= John Fasel =

American freak show performer (born c.1881)

John Fasel was an American man known for his eating habits. Nicknamed the "Human Ostrich", he was active in New York City and ate metal objects as part of a performance act.

Fasel was born c. 1881. In June 1899, he was hired as a performer in a freak show. He also worked as an independent performer with his John Fasel Association. He lived in Williamsburg, Brooklyn. He was nicknamed the "Human Ostrich" and less popularly the "Chain Swallower" and "The Human Junk Shop". He suffered from epilepsy and was hospitalized due to the condition in October 1908 following a seizure where he bit his mother and surgeon Mary M. Crawford.

In January 1900, Fasel was admitted to St. John's Episcopal Hospital for indigestion. Doctors removed three pocket watch chains, twenty-four nails, three keys, five hairpins, 128 pins, and some pocketknives, among other objects. Following the procedure, doctors suggested he change his career, so he then worked as a tailor, though tailoring did not pay enough, and by February, he returned to performing.

On August 4, 1900, Fasel was admitted to Saint Catherine's Hospital in Williamsburg for indigestion. Doctors removed three or four nails and a piece of bone; he was released from the hospital on August 8. He claimed he was coerced by a group of men at a saloon into eating the nails with the threat of violence.
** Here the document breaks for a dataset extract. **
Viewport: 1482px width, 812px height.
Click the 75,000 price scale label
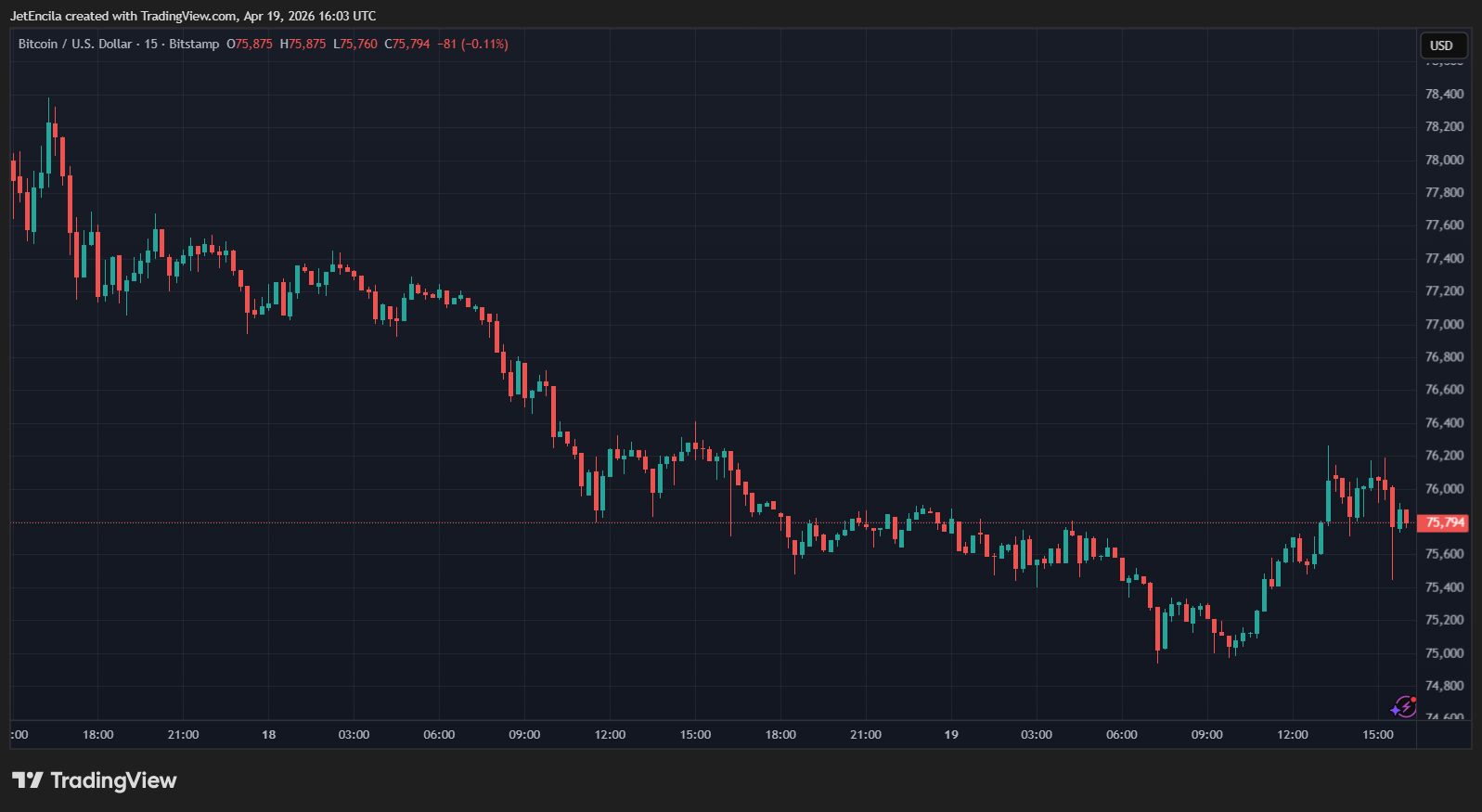pyautogui.click(x=1444, y=652)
Dr. Klein claimed that he had a photograph of Fasel's x-ray, which showed no objects in his stomach. After the surgery, Fasel returned to performing, now keeping a compendium of what he swallowed and working more cautiously.
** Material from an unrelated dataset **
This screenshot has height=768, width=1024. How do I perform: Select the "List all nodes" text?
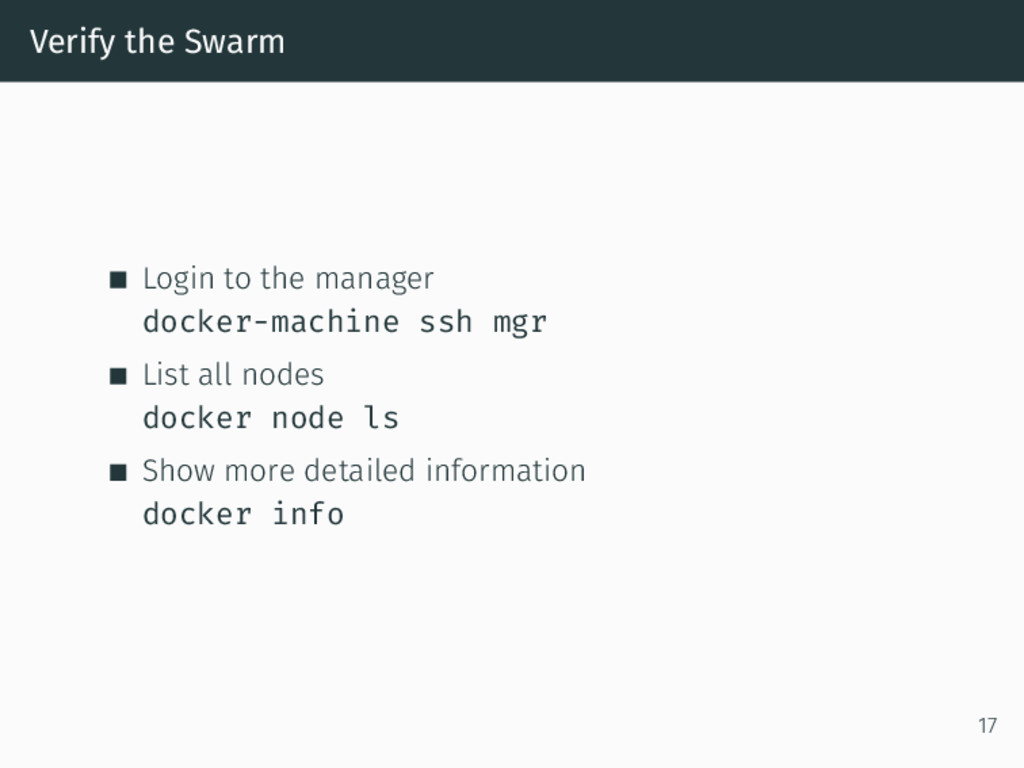pyautogui.click(x=233, y=375)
In 1904, Fasel was admitted to the German Hospital for indigestion. Doctors removed thirteen pounds of objects from his stomach, including eighteen nails, six knives, six keys, a pocket watch chain, a keychain, two pins, and a buttonhook. Doctors claimed that the objects themselves did not harm Fasel, but their combined weight caused his stomach to sag. After the procedure, he stated that he would retire from performing. A 1931 article in The Minneapolis Journal reported that he had retired to a farm, dying soon after.